Febre maculosa brasileira predominante na região metropolitana de São Paulo
Áreas urbanas que tem divisa com fragmentos de Mata Atlântica
Cães e gatos com acesso livre aos fragmentos de Mata Atlântica são parasitados, com o subsequente risco de parasitismo para os humanos
Febre maculosa produzida por R. parkeri
Ocorre predominante em áreas de Mata Atlântica nas Regiões Sul, Sudeste e Nordeste
Nesse perfil, os humanos têm risco de entrar em contato com o vetor por atividades em áreas preservadas de Mata Atlântica ou no domicílio/peridomicílio pela convivência com cães que têm acesso livre a áreas de Mata Atlântica
Considera-se que o período de incubação na Febre Maculosa Brasileira varia de 2 a 14 dias após a inoculação da R. rickettsii pelo carrapato infectado. Após esse período, indivíduos infectados geralmente apresentam como manifestação clínica inicial febre, habitualmente elevada e de início súbito, associada a cefaleia holocraniana de forte intensidade, mialgia generalizada, artralgia, prostração, náusea e vômitos.
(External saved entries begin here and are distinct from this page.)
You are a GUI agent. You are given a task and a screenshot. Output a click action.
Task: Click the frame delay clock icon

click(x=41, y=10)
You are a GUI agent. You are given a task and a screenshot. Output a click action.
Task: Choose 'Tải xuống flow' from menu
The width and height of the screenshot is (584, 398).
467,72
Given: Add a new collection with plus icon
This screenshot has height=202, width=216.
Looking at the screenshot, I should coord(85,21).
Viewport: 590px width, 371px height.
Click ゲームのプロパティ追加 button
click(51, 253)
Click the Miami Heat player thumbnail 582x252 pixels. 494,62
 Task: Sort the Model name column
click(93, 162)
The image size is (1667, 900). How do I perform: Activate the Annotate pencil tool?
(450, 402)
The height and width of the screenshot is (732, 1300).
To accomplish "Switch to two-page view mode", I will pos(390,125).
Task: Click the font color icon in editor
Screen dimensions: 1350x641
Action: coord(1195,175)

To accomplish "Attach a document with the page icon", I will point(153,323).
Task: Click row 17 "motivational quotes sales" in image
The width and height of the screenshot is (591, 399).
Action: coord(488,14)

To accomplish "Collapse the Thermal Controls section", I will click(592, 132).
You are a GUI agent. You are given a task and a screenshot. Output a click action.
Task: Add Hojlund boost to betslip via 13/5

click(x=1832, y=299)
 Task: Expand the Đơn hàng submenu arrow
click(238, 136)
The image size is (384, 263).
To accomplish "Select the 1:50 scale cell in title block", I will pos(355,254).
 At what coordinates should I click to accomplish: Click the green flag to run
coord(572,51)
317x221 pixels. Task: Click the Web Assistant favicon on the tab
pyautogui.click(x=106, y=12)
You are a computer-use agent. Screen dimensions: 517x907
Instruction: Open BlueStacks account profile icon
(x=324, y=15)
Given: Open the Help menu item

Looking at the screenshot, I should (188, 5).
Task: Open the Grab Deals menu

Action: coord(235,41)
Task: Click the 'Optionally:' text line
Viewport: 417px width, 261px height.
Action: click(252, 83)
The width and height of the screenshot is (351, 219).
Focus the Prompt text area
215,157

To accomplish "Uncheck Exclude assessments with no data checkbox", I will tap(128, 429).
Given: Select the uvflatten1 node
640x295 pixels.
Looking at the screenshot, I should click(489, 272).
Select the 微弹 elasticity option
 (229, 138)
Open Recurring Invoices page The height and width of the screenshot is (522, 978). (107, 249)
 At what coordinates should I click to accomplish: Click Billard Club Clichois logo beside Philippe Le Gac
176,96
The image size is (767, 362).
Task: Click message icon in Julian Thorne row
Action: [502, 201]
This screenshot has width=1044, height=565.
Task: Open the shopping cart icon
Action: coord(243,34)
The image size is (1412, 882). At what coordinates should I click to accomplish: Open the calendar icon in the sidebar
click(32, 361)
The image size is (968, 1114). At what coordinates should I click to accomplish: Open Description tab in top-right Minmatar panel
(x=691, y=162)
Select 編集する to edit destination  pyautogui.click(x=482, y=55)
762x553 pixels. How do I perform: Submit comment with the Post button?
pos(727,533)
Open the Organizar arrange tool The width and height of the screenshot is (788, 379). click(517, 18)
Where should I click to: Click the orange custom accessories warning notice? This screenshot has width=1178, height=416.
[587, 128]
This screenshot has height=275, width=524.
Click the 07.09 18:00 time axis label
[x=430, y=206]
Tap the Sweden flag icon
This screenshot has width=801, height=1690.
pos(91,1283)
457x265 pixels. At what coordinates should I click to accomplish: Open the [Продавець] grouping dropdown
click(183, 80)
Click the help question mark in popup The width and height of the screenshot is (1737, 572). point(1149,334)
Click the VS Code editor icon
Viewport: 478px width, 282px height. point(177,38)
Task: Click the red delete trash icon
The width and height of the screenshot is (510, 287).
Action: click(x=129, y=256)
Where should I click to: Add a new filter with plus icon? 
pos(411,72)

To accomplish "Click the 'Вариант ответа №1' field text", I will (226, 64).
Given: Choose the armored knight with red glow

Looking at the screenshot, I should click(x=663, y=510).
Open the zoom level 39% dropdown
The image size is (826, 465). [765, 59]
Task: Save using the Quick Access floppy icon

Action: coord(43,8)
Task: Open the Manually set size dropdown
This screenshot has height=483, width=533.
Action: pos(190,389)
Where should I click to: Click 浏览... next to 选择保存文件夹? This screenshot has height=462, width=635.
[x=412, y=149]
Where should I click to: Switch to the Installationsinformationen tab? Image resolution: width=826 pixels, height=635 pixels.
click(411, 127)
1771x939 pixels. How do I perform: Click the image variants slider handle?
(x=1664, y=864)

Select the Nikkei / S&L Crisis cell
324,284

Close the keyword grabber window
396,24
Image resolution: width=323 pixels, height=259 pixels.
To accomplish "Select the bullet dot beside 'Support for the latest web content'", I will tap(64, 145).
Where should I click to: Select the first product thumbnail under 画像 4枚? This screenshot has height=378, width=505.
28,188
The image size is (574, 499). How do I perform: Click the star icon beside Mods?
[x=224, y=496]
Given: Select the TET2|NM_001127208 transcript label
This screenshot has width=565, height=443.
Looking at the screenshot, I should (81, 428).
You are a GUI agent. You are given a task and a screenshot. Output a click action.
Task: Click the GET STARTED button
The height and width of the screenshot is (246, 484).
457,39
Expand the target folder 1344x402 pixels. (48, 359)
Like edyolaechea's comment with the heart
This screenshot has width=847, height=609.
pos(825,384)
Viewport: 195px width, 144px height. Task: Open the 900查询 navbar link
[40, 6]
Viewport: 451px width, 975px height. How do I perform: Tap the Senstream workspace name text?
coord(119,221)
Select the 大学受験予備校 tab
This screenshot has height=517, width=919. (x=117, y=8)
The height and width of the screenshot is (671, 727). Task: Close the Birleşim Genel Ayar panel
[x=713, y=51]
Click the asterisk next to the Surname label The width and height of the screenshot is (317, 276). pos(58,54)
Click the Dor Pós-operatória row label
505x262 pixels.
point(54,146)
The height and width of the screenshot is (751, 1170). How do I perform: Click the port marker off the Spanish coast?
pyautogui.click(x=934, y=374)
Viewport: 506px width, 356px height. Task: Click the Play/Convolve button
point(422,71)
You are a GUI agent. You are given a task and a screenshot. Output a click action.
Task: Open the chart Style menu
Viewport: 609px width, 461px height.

O exantema surge após o 3º dia de evolução, sendo mais comumente observado a partir do 5º dia após o início dos sintomas. A apresentação típica do exantema é de padrão maculopapular, não pruriginoso, com lesões variando entre 1 e 5 mm, acometendo inicialmente as extremidades (punhos e tornozelos, palmas das mãos e planta dos pés). Com a progressão da doença se observa a disseminação centrípeta do exantema, passando então a acometer braços e pernas e, posteriormente, tronco e face.
Em alguns pacientes o exantema pode se apresentar com distribuição atípica e menos intenso, podendo inclusive estar ausente em alguns casos, sobretudo naqueles que apresentem formas fulminantes da doença, em que a evolução para óbito se dá até o 6º dia após o início dos sintomas. Importante mencionar que em pacientes da raça negra o exantema pode eventualmente não ser visualizado no exame clínico.
Nos quadros mais avançados, comumente após o 5º dia do início dos sintomas, são comuns insuficiência renal oligúrica, insuficiência respiratória, manifestações neurológicas, hemorragias (epistaxe, gengivorragia, hematúria, enterorragia, hemoptise e em SNC), icterícia, arritmias cardíacas e choque.
Referências
- Febre maculosa : aspectos epidemiológicos, clínicos e ambientais / Ministério da Saúde, Secretaria de Vigilância em Saúde, Departamento de Imunização e Doenças Transmissíveis. – Brasília : Ministério da Saúde, 2022.